Work instruction. Leave out the pictures, and reproduce exactly the lines from the line containing "Task: Open the Translations menu" through the final line of the entries.

Data for processing.
****************************************
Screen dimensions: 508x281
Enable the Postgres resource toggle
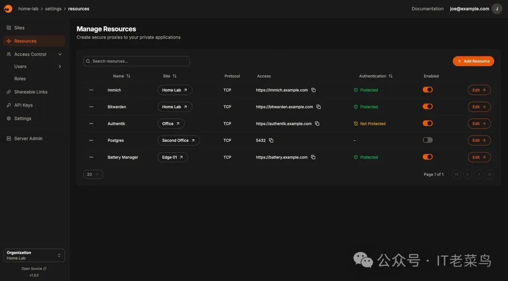pyautogui.click(x=428, y=140)
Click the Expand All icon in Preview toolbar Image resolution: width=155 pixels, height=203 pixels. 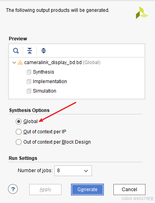coord(44,51)
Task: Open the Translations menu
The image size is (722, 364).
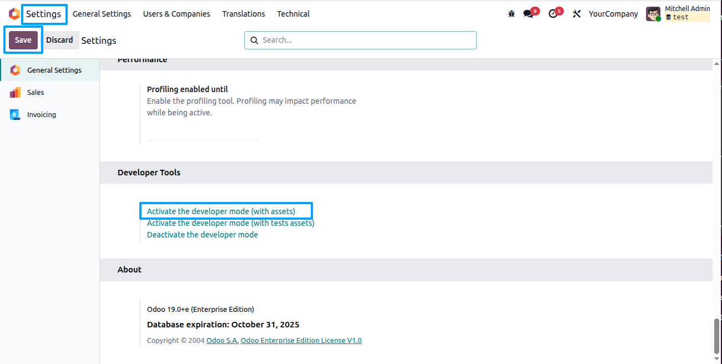Action: point(244,14)
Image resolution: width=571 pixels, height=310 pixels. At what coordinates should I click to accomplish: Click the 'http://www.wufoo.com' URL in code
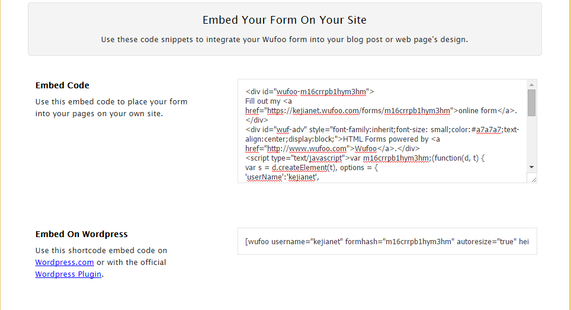pyautogui.click(x=308, y=149)
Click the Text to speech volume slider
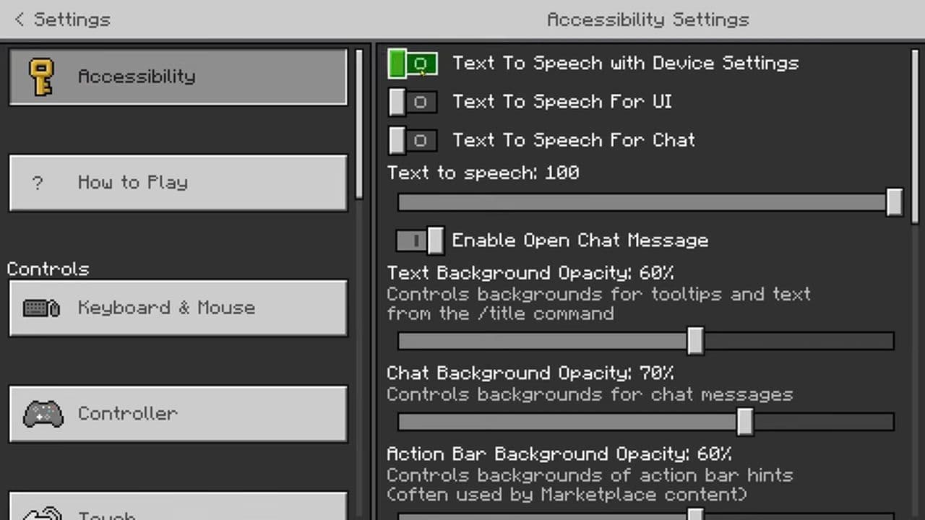Image resolution: width=925 pixels, height=520 pixels. (x=645, y=203)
****************************************
Response area.
Task: Open the Translations menu
The image size is (722, 364).
Action: point(244,14)
Image resolution: width=571 pixels, height=310 pixels. At what coordinates should I click to accomplish: Click the 'http://www.wufoo.com' URL in code
pyautogui.click(x=308, y=149)
Click the Text to speech volume slider
Image resolution: width=925 pixels, height=520 pixels. (x=645, y=203)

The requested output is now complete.